A Nearly Perfect Copy

Review

A Nearly Perfect Copy

Elmira Howells is a successful art curator at Tinsley’s, a posh Manhattan auction center. She has the “eye,” a way of “seeing through a painting or drawing, or gathering in an instant its myriad qualities, good or bad, and forming an almost infallible judgment.” You had to be born with it, and Elm’s brilliant career depends on this intuitive gift. 

She had been on vacation two years earlier in Thailand when a tsunami swept her eight-year-old son, Ronan, out to sea. Horror-stricken and obsessive with each memory of her boy, she and her husband grieve separately and together and continue life with their daughter, Moira. However, a chance conversation at a party about cloning a beloved dog begins her compelling journey. She remembers Ronan’s sweetness through his lifetime, and longs desperately to have him back. She would give anything to hold him one more time.

"The questions that Allison Amend raise in A NEARLY PERFECT COPY could seem peculiar to the sophisticated, elite world of art, art sales and art valuations... But, very cleverly, Amend moves these questions and their ambiguous answers to the world of science and cloning, and also encourages readers to ask their own questions."

The idea of cloning has fascinated our world ever since Dolly came on the scene in 1996, and its proponents make logical sense: “many things we do are illegal, this is merely a crime without victims. The legal prohibition against cloning hinges on the fear of its abuse. Why is it a crime to want your child back? Who does it hurt when we succeed?” This persuasive but criminal argument wracks Elm’s being.

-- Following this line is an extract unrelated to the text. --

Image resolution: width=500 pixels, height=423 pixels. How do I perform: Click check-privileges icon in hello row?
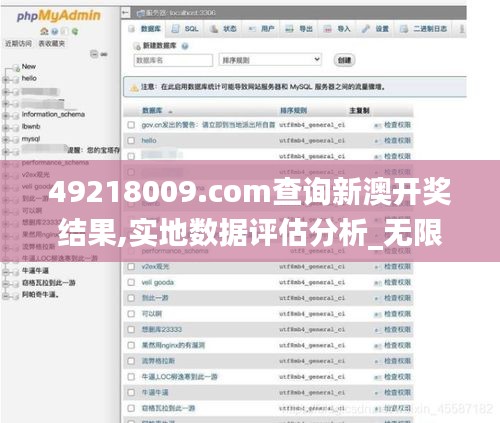[377, 141]
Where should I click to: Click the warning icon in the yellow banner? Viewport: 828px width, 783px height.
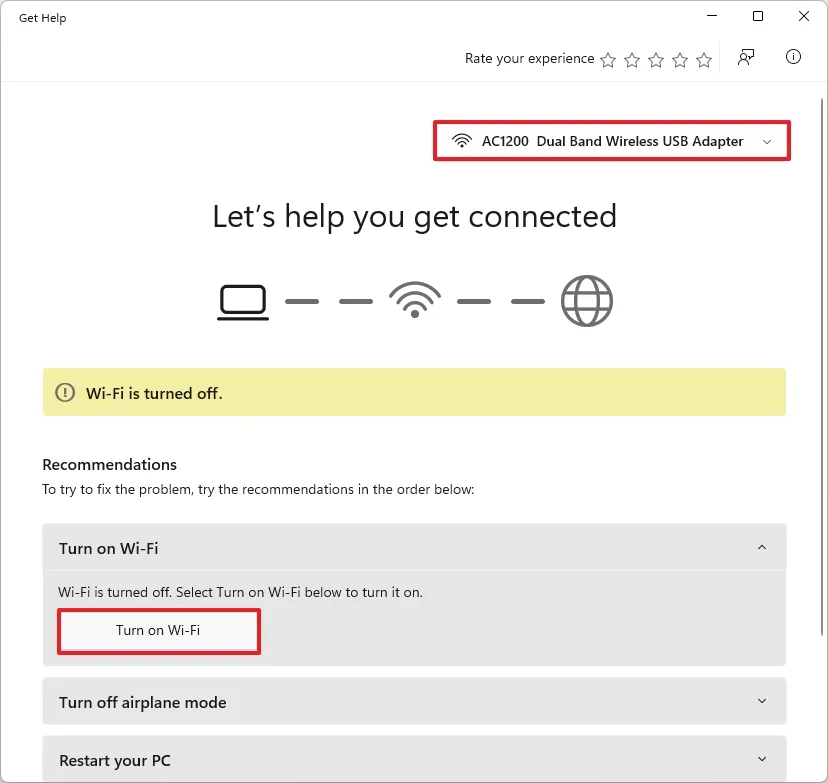click(x=65, y=392)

Her decisions made over the course of the next several months are surprising, controversial and irreversible.

On the other side of the Atlantic is Gabriel Connois, a Spanish painter trying to break into the exclusive Parisian art scene. His story alternates chapters with Elm’s; he, too, is 42 years old, an age in the art world to have made a name for himself. However, he simply cannot fit in. His surname separates him --- his great-great grandfather was the famousMarcel Connois, a brilliant artist. Gabriel’s native language is also a barrier in his dealings with the people who could help his career along: the French, the Americans and the Germans. He does not exert himself enough to pay attention, even though he is talented and perceptive in other areas of his life. He manages to alienate almost everyone, and he remains totally unsympathetic. For example, after listening to a quarrel between two good friends, he finds himself “shut out, even from a conversation he himself instigated.”

Gabriel’s self-absorption and isolation intensify over the months, but he is still offered opportunities to make money and to impress a classy girlfriend. He finds truth, or a semblance of it, with the understanding that the world runs on favors. “This was how the art world worked. How the world worked, in fact.” His discontent with his art, his life, and his integrity cannot change easily. His decisions, in tandem with Elm’s, are less surprising but equally irreversible.

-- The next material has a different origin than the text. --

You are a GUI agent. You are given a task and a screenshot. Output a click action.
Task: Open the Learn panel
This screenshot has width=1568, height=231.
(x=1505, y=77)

The questions that Allison Amend raise in A NEARLY PERFECT COPY could seem peculiar to the sophisticated, elite world of art, art sales and art valuations: Who are the artists? Who are the forgers? Is perfection essential?  But, very cleverly, Amend moves these questions and their ambiguous answers to the world of science and cloning, and also encourages readers to ask their own questions. Is it forgery to take responsibility for another’s life? Or is it artistry? Her ironic title may be a worthy response.

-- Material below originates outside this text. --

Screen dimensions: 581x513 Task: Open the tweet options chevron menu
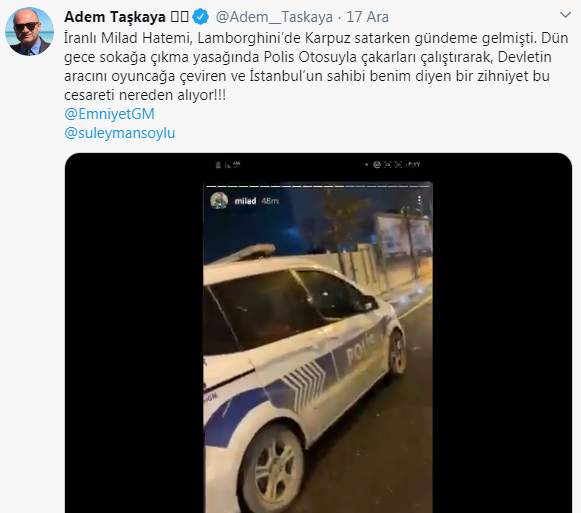(x=565, y=15)
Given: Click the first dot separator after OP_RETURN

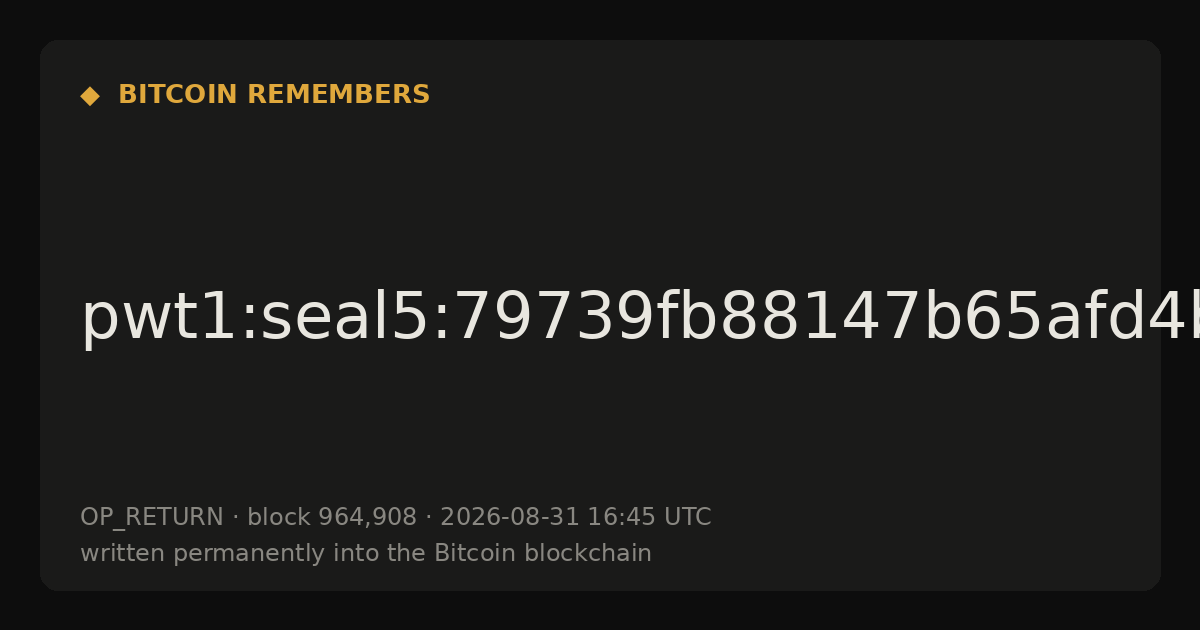Looking at the screenshot, I should [x=235, y=518].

This is a novel of potential rebirth through artificial means --- Elm’s through the hope of cloning and Gabriel’s through the use of copying. The hard words in the definition are “potential” and “artificial” because we cannot live in potentials or be ultimately happy with artificial. We Americans need the real, the here, the now. Readers may extend this analysis to the world at large, and we may see that daring and risk-taking on the pages of a novel could very well fall flat when taken on our own.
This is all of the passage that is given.